This page provides an over-view of the Government's response to the MS Oliva disaster and its aftermath.

Government Response

Start from the beginning or go straight to the Latest News Bulletin

Friday 18th March Statement from the Governor's Office on St Helena 15.35 on
The wreck of the MS Oliva
Since this incident occurred, the authorities in Tristan have been working round the clock, first to co-ordinate the rescue of the sailors on board the stricken vessel, and now to assess the implications for the environment and wildlife. A salvage vessel is already on its way.
Sean Burns, the Island Administrator, is currently at the wreck site to assess the state of the vessel and the risks it poses. He is being supported by a team of specialists in the UK from across the British government and agencies, including the Maritime and Coastguard Agency, the Marine Management Organisation, and others.
It is too early to be certain about either the causes of this accident or the consequences for the local environment. But the Tristan
Government is committed to ensuring that the ship’s owners will meet the full cost of any clean-up, damage or subsequent losses arising from the situation.

Andrew Gurr

Governor Andrew Gurr visited Tristan da Cunha aboard the RMS St Helena earlier this year.
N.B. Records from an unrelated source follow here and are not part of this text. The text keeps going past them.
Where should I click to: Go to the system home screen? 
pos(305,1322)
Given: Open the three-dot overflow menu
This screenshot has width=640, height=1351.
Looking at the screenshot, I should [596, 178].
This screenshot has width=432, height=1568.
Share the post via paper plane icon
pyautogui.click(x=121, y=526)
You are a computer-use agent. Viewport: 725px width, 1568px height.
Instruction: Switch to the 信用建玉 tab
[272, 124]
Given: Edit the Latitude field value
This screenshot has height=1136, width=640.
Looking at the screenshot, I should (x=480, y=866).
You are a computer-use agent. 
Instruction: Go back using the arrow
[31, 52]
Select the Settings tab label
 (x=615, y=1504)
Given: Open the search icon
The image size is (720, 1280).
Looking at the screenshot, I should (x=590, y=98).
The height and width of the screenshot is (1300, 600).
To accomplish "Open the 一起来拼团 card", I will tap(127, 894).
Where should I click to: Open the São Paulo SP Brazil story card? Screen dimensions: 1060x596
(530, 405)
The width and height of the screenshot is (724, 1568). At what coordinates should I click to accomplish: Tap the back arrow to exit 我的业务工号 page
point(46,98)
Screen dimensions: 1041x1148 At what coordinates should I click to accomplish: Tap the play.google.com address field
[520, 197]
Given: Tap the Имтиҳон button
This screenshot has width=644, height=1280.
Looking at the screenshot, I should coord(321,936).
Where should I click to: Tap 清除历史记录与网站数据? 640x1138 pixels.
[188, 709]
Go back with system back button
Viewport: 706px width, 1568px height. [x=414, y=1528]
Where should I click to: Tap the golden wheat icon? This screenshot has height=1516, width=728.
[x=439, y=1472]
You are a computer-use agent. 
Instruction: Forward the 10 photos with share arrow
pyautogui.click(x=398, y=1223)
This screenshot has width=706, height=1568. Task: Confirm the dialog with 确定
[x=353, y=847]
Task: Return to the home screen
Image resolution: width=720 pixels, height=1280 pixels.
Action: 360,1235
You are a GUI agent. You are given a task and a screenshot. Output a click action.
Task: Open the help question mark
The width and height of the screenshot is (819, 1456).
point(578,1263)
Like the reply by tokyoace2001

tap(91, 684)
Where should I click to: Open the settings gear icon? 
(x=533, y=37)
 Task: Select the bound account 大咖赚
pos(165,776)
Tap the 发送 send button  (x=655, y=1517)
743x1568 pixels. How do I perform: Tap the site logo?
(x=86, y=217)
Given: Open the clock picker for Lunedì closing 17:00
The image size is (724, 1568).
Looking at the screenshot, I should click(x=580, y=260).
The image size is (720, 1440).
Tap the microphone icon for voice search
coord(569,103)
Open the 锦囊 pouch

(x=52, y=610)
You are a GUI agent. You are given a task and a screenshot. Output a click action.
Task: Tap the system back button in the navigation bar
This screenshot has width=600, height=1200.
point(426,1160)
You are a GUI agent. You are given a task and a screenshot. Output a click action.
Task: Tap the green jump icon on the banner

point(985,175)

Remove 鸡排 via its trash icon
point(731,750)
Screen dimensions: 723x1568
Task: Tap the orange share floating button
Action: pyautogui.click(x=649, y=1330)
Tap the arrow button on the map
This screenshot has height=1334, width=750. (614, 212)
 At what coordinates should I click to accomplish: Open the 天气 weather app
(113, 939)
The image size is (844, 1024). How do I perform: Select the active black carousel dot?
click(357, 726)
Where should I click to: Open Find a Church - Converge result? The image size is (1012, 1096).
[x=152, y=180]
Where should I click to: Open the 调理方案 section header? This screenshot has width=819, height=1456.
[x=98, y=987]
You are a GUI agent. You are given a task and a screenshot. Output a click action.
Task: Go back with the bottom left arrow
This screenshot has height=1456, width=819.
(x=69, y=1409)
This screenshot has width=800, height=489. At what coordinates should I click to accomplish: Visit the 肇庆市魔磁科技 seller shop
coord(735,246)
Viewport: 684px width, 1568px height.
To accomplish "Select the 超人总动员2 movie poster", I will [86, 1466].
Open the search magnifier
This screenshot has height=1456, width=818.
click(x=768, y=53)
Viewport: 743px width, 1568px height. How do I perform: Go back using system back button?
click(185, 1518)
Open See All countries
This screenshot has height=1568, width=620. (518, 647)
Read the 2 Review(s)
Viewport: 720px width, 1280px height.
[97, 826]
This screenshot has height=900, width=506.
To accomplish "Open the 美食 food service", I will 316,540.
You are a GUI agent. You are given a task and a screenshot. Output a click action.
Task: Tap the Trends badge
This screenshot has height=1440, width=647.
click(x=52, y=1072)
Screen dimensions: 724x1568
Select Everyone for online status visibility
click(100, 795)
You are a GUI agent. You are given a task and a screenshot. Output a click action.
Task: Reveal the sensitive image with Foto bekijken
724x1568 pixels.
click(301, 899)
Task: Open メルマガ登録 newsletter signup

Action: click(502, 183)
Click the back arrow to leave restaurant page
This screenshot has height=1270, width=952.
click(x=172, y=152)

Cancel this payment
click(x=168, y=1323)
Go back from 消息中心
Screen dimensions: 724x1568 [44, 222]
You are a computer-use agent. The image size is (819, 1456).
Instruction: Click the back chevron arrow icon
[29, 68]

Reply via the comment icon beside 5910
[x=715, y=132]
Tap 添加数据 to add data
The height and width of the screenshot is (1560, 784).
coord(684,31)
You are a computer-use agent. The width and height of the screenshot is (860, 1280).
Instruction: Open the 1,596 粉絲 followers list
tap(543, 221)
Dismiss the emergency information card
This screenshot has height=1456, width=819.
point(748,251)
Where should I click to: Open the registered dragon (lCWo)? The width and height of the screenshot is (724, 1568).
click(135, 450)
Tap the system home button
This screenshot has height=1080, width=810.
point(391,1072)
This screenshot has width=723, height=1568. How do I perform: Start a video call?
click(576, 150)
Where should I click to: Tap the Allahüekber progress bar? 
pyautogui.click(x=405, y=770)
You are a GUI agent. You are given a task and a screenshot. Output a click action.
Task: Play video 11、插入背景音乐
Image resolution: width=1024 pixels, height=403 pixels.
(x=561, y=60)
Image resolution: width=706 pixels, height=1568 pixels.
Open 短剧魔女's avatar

Monday 21st March Public Notice issued by Tristan Administrator Sean Burns

Sean Burns issued a Public Notice which was posted in the Tristan da Cunha Settlement in traditional fashion this morning and by email to those with internet.
Sean briefed Islanders on the events described above and also included the following updates:

A salvage tug is due here this afternoon. On board will be a team of divers who will assess the damage and potential oil leaks in the future. They will also be looking to tow away the main section of the ship, which remains intact. There is also an environmentalist on board. A team of 9 islanders are over on Nightingale and under the direction of Trevor and his team they are doing all they can for the penguins and birds affected. They are also getting valuable advice from experts around the world.

A team in Cape Town, London and elsewhere are looking to charter another vessel to come to Tristan to remove the oil and rescue the birds. We will also be assessing the impact on the marine environment and in particular the fishery, which is of course so important to our economy.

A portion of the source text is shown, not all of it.